Но все в этой Шотландии было каким-то отчаянным и рано состарившимся, и цветы были ломкими, желтыми – кармелитскими, не то бенедиктинскими.
Он посмотрел на небо – со стороны моря ему почудился мощный гул, грозно воцарившийся в королевстве робких, астматических цветов. Он посмотрел на небо глупым взглядом, из тех, какие с особой легкостью перескакивают с венчиков на облака.
На небе были только легкие перышки, такие же недружелюбные и сухие, как цветы под ногами. Томми доделал букет и стал взбираться на небольшой холм, выходивший к морю.
Первое, в чем он убедился, было то, что небо твердо стояло на своих унылых чудищах, не давая поводов к беспокойству, не меняя покровительнственно лирического окраса. Но что-то было не так.
Может быть, его девушка тоже что-то почувствовала? Он посмотрел туда, где она оставалась лежать.
Однако она уже сидела и подносила ко рту горсть какого-то шотландского сыра. Подходя к ней, Томми убедился, что рука у нее застыла и не двигалась. Медленно подбираясь ближе, он припомнил свое первое приближение и подумал невольно, как неимоверно глупы эти шотландские девицы. Ну а эта – какая потеха – только морем и любуется, и плевать ей на цветы и на ветер. Можно было подумать, она просидит так целую вечность и никогда не обратится к прекрасным и мудрым горам, любовь к которым она кропотливо впитывала с раннего детства. Впитывала, как и гордость шотландскую, слушая древние песни о горах и магах.
Но по всей ее теперешней позе, по виду ее скотски безразличной спины можно было предположить, что она порвала с миром волшебного вереска и полностью отдалась жестокой силе океанского плеска.
— Ты хоть книги какие-то читала? – спросил ее молодой англичанин и принялся усаживаться рядом.
Но не успел он поднять глаза к морю, как букет выскользнул из его вспотевшей руки.
В бухте неподалеку корчилось и пыхтело два огромных стальных остова; на горизонте вздымался густой пар – нельзя было видеть, что там происходит. Что-то в этой картине поразило Томми, хладнокровного офицера британского флота. Значит, понял он, все доходившие до него слухи имели реальные основания, и чокнутые немцы решили затопить свои собственные корабли. Но он сказал только:
— Ну вот, опять заваруха у начальства, какие-то опыты ставят.
Безмолвная девушка при этих словах сильно задрожала.

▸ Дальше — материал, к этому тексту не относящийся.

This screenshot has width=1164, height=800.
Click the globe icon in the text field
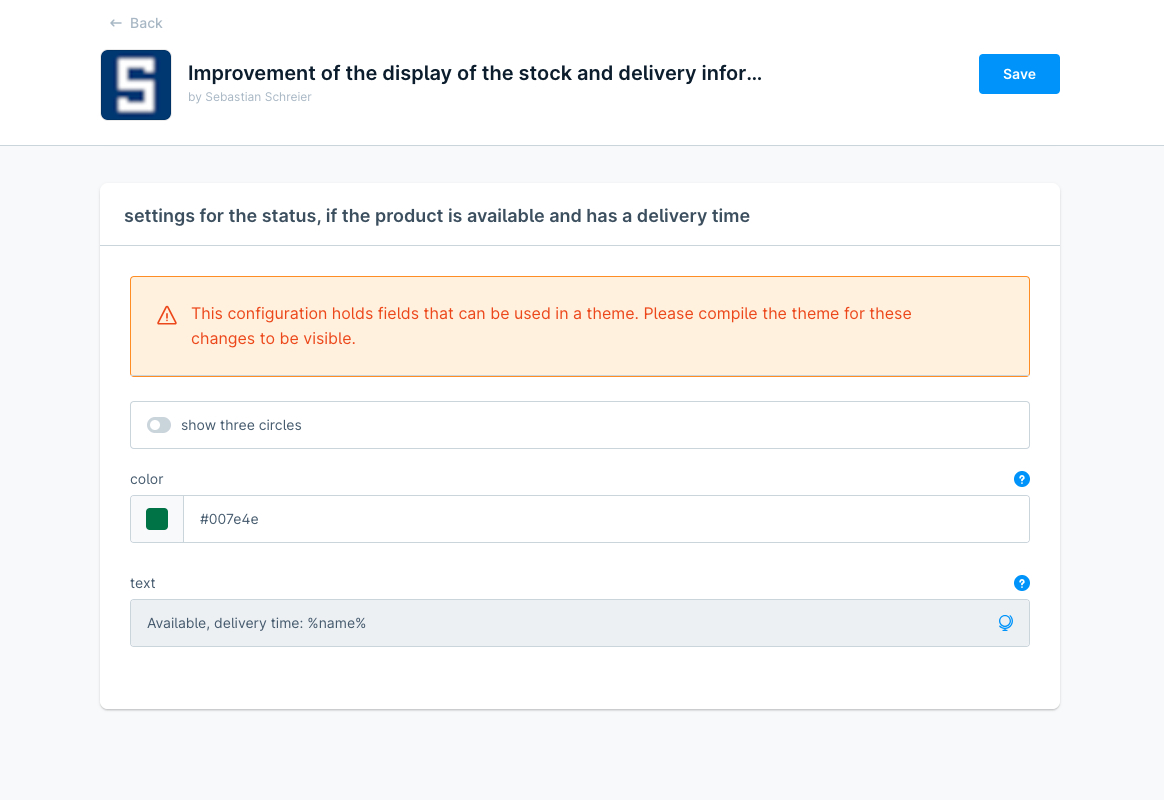coord(1005,623)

2. Влияние военно-морского господства на мировую историю
Прошло уже тридцать, сорок лет, как стали пробуждаться эти безумные чудища моря, рожденные в темных мастерских темных людей, вознамерившихся направить их великую мощь на потеху своей индустриальной алчности.
Люди сперва пытались безраздельно владеть и распоряжаться их стальными телами и душами. Но время шло, и корабли росли и достигали устрашающих и подавляющих размеров, и запрезирали они творцов своих, и стали владыками морей.

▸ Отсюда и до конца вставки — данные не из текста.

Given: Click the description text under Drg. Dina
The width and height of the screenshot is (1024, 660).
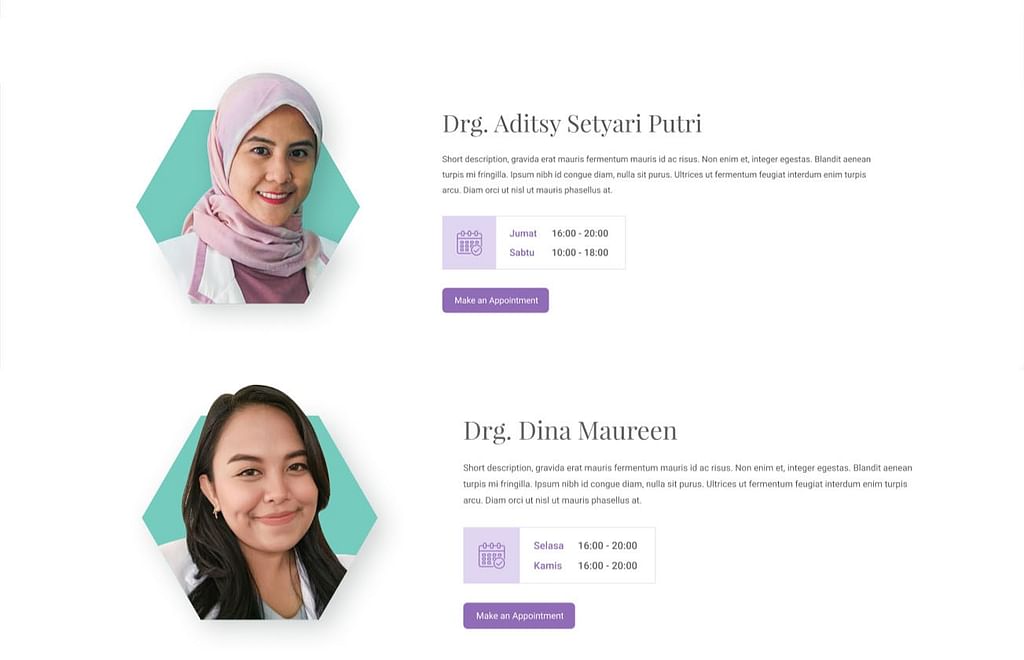Looking at the screenshot, I should pos(687,484).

И со страхом стали творцы вслушиваться в упорное, неустанное шипение огромных гортаней, со страхом наблюдали унификацию снарядов и калибров, с ужасом наблюдали, как год от года расшатывались сваи старой Европы, а монстры между тем соблазняли все новых красавиц и красавцев, инженеров и генералов на преданную службу, перекраивали границы государств, запускали центрифуги циклонов, накладывали вето на приливы и отливы.
Никто не помнил, а какого момента эти эскадры стали покушаться на счастье планеты, но эскадры были неумолимы. Они выслеживали и разлучали влюбленных, находили и убивали одиноких, выжимали последние капли из поддавшихся их томному зову, подобно японскому дракону, удушившему остров, подобно самураю, сдавившему девственницу в предвидении необратимой исторической асфиксии.

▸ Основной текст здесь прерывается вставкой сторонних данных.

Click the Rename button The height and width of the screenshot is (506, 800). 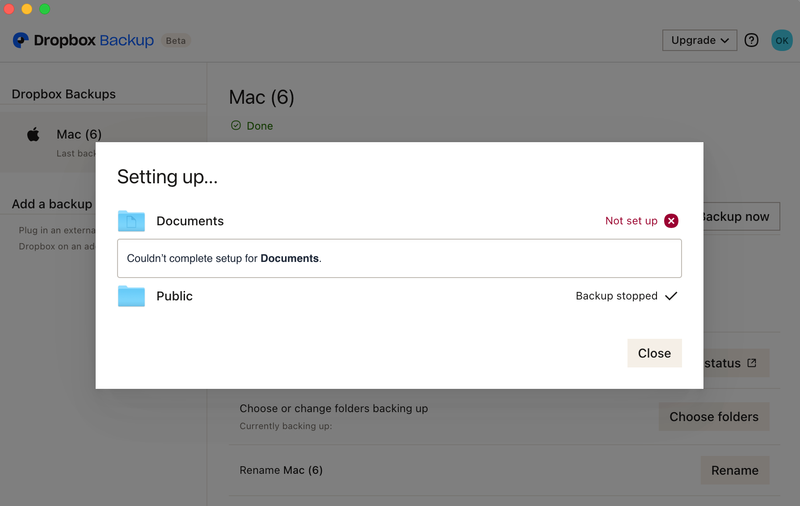(734, 470)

Надсадное шипение сливалось в пророчества, пророчества складывались в неясный гул катаклизма, и вскоре все прочие темы были забыты, и весь свет пребывал накануне тьмы и не знал, что готовится в жерле котлов, как не знает японская девственница, чего ожидать в камышах на берегу.
Таков был закат эпохи слабых нервов и длинных платьев. И никто уже не удивлялся: ведь, по слухам, корабли-гиганты были частью проекта по расщеплению земли. Иные грозилио, что сцепление эпох разрушается и настает воспламенение времен. Другие, выдавая себя за посвященных в неведомые пророчества, предрекали: посланцы космоса понесут планету к далеким, неведомым лунам.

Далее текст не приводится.